The combination of favourable statistical base, complete unlocking of economic activity, spill-over of pent-up demand, and high vaccination cover helped India to post a double-digit expansion in Q1 FY23 GDP. This indeed appears commendable amidst the current backdrop of global headwinds namely heightened geopolitical uncertainty, tightening of global financial conditions, and persistence of supply chain disruptions in certain commodities.
Going forward, as the favourable statistical effect tapers, headline GDP growth would clearly decelerate in the coming quarters. However, incremental support would nevertheless come from:
- The festive heavy H2 FY23 in combination with pent-up demand (esp. for services) and further traction in vaccination coverage would drive domestic demand recovery. Expectation of moderation in inflation, along with likely bonus pay-outs and expected hike in dearness allowance for government employees, could further support discretionary consumption.
- At an aggregate level, kharif harvest beginning late Sep-22 onwards would offer support to agriculture output and farm incomes.
- Capex oriented public spending continues to offer the much-needed fiscal impulse, and would hopefully benefit manufacturing capacity utilisation further, which has recovered to above pre-pandemic levels, at 74.5% as of Mar-22.
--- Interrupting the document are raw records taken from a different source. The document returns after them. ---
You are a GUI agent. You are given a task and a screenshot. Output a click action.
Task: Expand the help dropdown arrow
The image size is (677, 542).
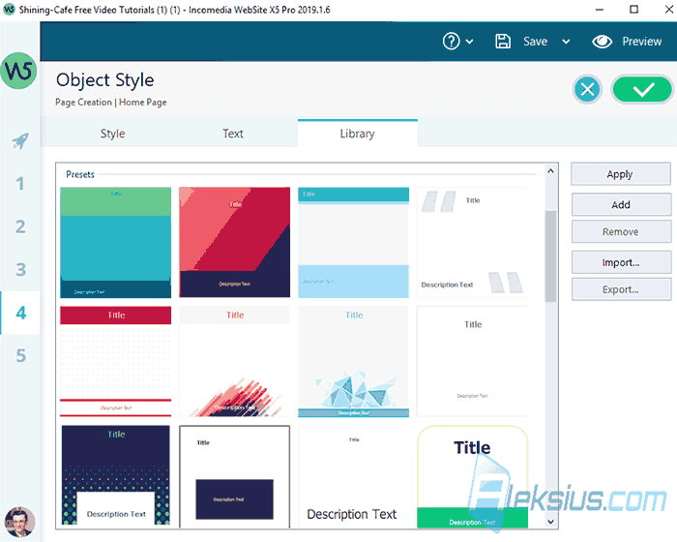coord(469,42)
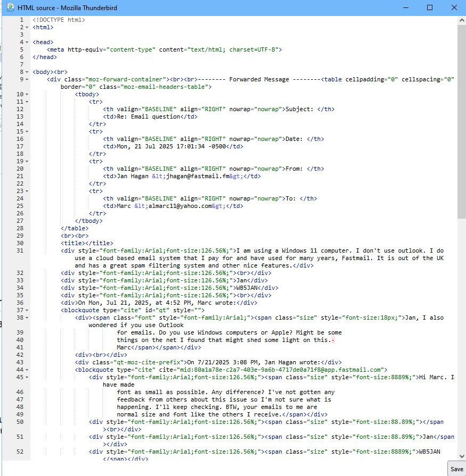
Task: Collapse the div fold on line 45
Action: (x=27, y=377)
- The recent moderation in global commodity prices, with the CRB index nearly 11% lower vis-à-vis Jun-22 peak will offer reprieve to producers, and the likely pass-through to consumers (with a lag) would support consumer sentiment.
Having said so, we also acknowledge growing downside risks to our FY23 GDP growth estimate of 7.5% on account of:.
- Disruption in rice acreage on account of uneven rainfall distribution, especially in states of Uttar Pradesh, Bihar, Jharkhand, and West Bengal.
- More importantly, buildup of adverse global factors (like tightening of global financial conditions, elevated geopolitical uncertainty, etc.) would constrain external demand significantly in H2 FY23. The IMF in its Jul-22 World Economic Outlook update had slashed its 2022 global growth forecast by 40 bps to 3.2% and trade volume growth by 90 bps to 4.1%.
- Likelihood of government resorting to some degree of back-loaded expenditure rationalization in order to stick to the FY23 fiscal deficit target of 6.4% of GDP.